Onstage, Maria looks as regal and exotic as a Russian princess; offstage, she is as American as wampum and apple pie. The daughter of a full-blooded Osage Indian and a Kansas farm girl, Maria was sent off to dancing school by her mother, at five. It was the same era that produced Shirley
Temple, but tap-dancing never interested Maria. At six, she was up on her toes, dancing to The Stars & Stripes Forever. Soon after, swathed in her mother's remodeled peach satin and ostrich feather negligee, she made a solo debut as the Glow Worm. Unlike a lot of other dancing moppets who never get beyond the Glow Worm stage, Maria and her younger sister Marjorie (now a principal dancer in the Marques de Cuevas Grand Ballet) stuck to their toe shoes.
The family moved from Oklahoma to Los Angeles when Maria was nine, so that the girls could continue their studies. Maria became a favorite pupil of Bronislava Nijinska, sister of Vaslav Nijinsky. In 1942 she moved East, joined the Ballet Russe de Monte Carlo. There she was spotted by Choreographer George Balanchine, who began casting her in his ballets, later married her. When he and Lincoln Kinstein organized the City Center company in 1948, he brought Maria along as prima ballerina. Since then, with Russian-trained Balanchine to supply the polish, she has been shining more brightly each season.
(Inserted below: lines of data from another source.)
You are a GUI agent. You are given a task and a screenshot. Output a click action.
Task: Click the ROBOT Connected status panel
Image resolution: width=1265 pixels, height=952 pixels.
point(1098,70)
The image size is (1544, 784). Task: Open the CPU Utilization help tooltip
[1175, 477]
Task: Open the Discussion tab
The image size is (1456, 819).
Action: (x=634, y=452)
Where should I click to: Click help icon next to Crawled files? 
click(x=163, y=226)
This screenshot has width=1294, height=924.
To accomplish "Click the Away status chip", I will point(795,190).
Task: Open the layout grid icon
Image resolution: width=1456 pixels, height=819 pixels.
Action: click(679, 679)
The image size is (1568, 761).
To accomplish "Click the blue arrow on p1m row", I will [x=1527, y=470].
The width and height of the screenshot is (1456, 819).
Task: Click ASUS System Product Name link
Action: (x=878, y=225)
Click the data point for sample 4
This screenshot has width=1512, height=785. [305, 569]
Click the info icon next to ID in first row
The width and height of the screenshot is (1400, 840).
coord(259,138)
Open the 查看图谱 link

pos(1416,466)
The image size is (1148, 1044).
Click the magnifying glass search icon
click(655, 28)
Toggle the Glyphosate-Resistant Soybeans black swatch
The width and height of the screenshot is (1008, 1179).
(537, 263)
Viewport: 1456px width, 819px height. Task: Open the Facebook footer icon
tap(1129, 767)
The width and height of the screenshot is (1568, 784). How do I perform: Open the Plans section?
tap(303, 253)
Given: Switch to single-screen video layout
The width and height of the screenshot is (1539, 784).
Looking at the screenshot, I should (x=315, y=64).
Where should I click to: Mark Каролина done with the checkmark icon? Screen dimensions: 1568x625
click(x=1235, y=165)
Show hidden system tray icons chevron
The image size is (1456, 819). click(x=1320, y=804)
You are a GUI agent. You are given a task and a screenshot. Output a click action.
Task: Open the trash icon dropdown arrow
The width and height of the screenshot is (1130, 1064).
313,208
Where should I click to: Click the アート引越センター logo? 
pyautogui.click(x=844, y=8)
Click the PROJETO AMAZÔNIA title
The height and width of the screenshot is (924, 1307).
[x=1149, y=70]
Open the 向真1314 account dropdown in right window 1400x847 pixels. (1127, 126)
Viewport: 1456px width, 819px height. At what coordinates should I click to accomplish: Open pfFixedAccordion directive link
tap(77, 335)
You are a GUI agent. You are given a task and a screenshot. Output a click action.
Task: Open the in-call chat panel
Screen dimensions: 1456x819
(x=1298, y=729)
Maria is America's ranking classical ballerina, but she lives the role American-style, without fits of backstage temperament or expensive habits. "We're a group of young, everyday Americans who all get on,"she says of the troupe. Separated from Balanchine since last fall, she now shares a three-room apartment with Dancer Vida Brown, another troupe member, does her share of the housework and shoping. For relaxation she likes a good game of poker. Otherwise, says Maria, "I just like to dance."